___ Trecho do documento ___
Sintetizo trechos sobre a transferência de uma aula no Seminário de Formação Permanente, realizada em julho de 2018, quando começávamos o estudo da Intimidade, tema de nossa próxima Jornada. A hipótese inicial foi de que a Intimidade é do Um.
Como vocês lembram, Freud considerava, desde o início de sua obra, o Sintoma como um corpo estranho. Estranho, a rigor, é o êxtimo, o mais íntimo e o mais estranho do falasser. O Gozo Um. A Transferência se instala quando o analista, por sua leitura, se alinha com esse ponto Troumatique. Ponto de gozo que é o modo no qual o Real se apresenta na clínica. É a transferência ao Real.
O título que a Diretoria deu para essa aula foi: Momento Clínico.
“Uma psicanálise é […] uma experiência que consiste em construir uma ficção. […] Ao mesmo tempo […], é uma experiência que consiste em desfazer essa ficção. […] A psicanálise não é o triunfo da ficção. Nela, a ficção é posta à prova em sua impotência para resolver a opacidade do real.”[1]
Esta síntese do que é uma psicanálise implica a existência de dois campos: o campo do gozo e o da Estrutura de Ficção.
O gozo opaco como o mais íntimo e singular nasce na Encarnação, no Acontecimento de corpo no qual se inicia a existência de cada um dos humanos. Para isso, um Significante, que Lacan, no Seminário 19, chama de Uniano, opera da seguinte maneira: deixa de ser Significante e passa a um puro existir como Substância Gozante. Lacan disse desta forma: “O que só existe ao não ser: é exatamente disso que se trata, e foi o que eu quis inaugurar hoje no capítulo geral do Uniano.”[2] Também forma parte desse Campo o gozo dos S1 sozinhos: Alíngua.
Já na estrutura de ficção, encontramos o gozo da fala e a Linguagem.
Esses dois grandes espaços – o do Gozo e o dos Semblantes – formam uma rede topológica complexa na qual há que incluir o tempo. No instante do Acontecimento de corpo, se define o Instante, um Antes e um Depois.
Voltemos à transferência. O paciente foi à análise com uma pergunta sobre sua relação com o saber. Relatou seu primeiro sonho no início da análise: estava jogando com um Frisbee branco na praia, com um amigo. Havia muitas associações interessantes. O psicanalista falou: “O disco branco é uma condensação”.
O analista colocou o objeto, o disco branco, no centro, como elemento principal. Assim, destacou a pulsão e o Gozo. Isso marca a política da Direção da cura ao Real no Sinthoma na perspectiva da Orientação Lacaniana do Campo Freudiano.
A interpretação evidencia o caráter quantitativo e a sobrecarga de quantidade no Sinthoma. Como efeito, o paciente foi ler A interpretação dos sonhos e, dessa forma, retoma contato com seu Sintoma, que tem a ver com o saber. Uma condensação é uma convergência no ponto de uma soma de quantidades. Com esta interpretação, o analista tomou para si o objeto a e assim se apresenta em um ponto que condensa saber-objeto-pulsão. “O analista é o Sinthoma”, diz Lacan.[3]
O Significante da transferência traz consigo as ressonâncias iterativas do Um Uniano. Miller antecipa essa ideia em uma conversa no Centro Descartes[4], quando diz que o Significante da transferência do Matema de Lacan[5] designa o enigma singular de cada falasser. Hoje, diríamos saber de suas posições de gozo na vida. “O Significante do Passe extingue o enigma”, acrescenta Miller. Hoje, sabemos que saber não é apenas saber. É necessário saber fazer com isso que se sabe, porque senão, não se sabe.
___
Tarefa 1: No texto sobre a transferência, que título a Diretoria deu para a aula?
Tarefa 2: Cite literalmente o texto sobre a transferência desde "Já na estrutura" até "do Campo Freudiano.", inclusive.
___ Dados armazenados ___
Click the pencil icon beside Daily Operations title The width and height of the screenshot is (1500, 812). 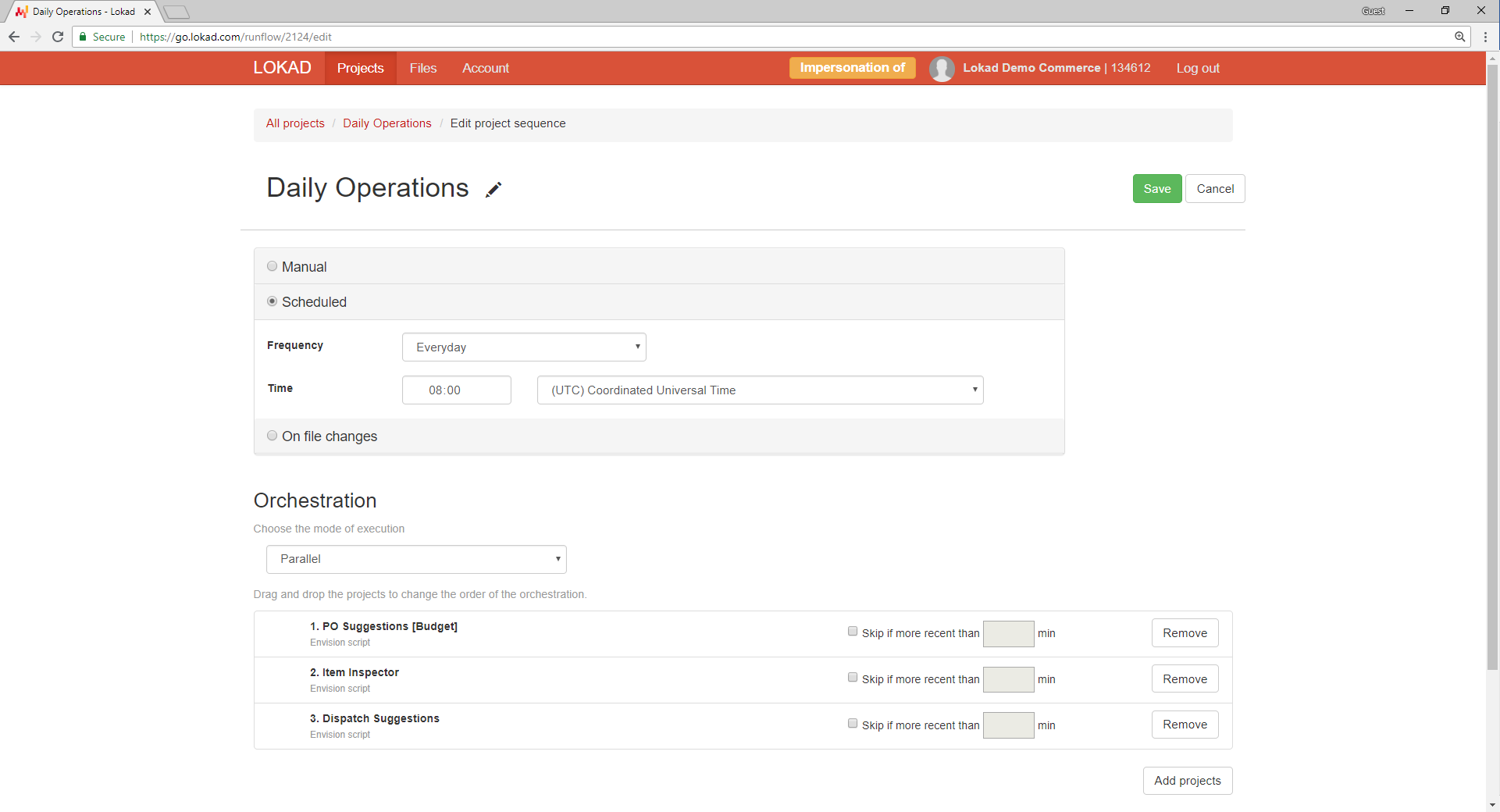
___
Resposta 1: Momento Clínico.

Resposta 2:
Já na estrutura de ficção, encontramos o gozo da fala e a Linguagem.
Esses dois grandes espaços – o do Gozo e o dos Semblantes – formam uma rede topológica complexa na qual há que incluir o tempo. No instante do Acontecimento de corpo, se define o Instante, um Antes e um Depois.
Voltemos à transferência. O paciente foi à análise com uma pergunta sobre sua relação com o saber. Relatou seu primeiro sonho no início da análise: estava jogando com um Frisbee branco na praia, com um amigo. Havia muitas associações interessantes. O psicanalista falou: “O disco branco é uma condensação”.
O analista colocou o objeto, o disco branco, no centro, como elemento principal. Assim, destacou a pulsão e o Gozo. Isso marca a política da Direção da cura ao Real no Sinthoma na perspectiva da Orientação Lacaniana do Campo Freudiano.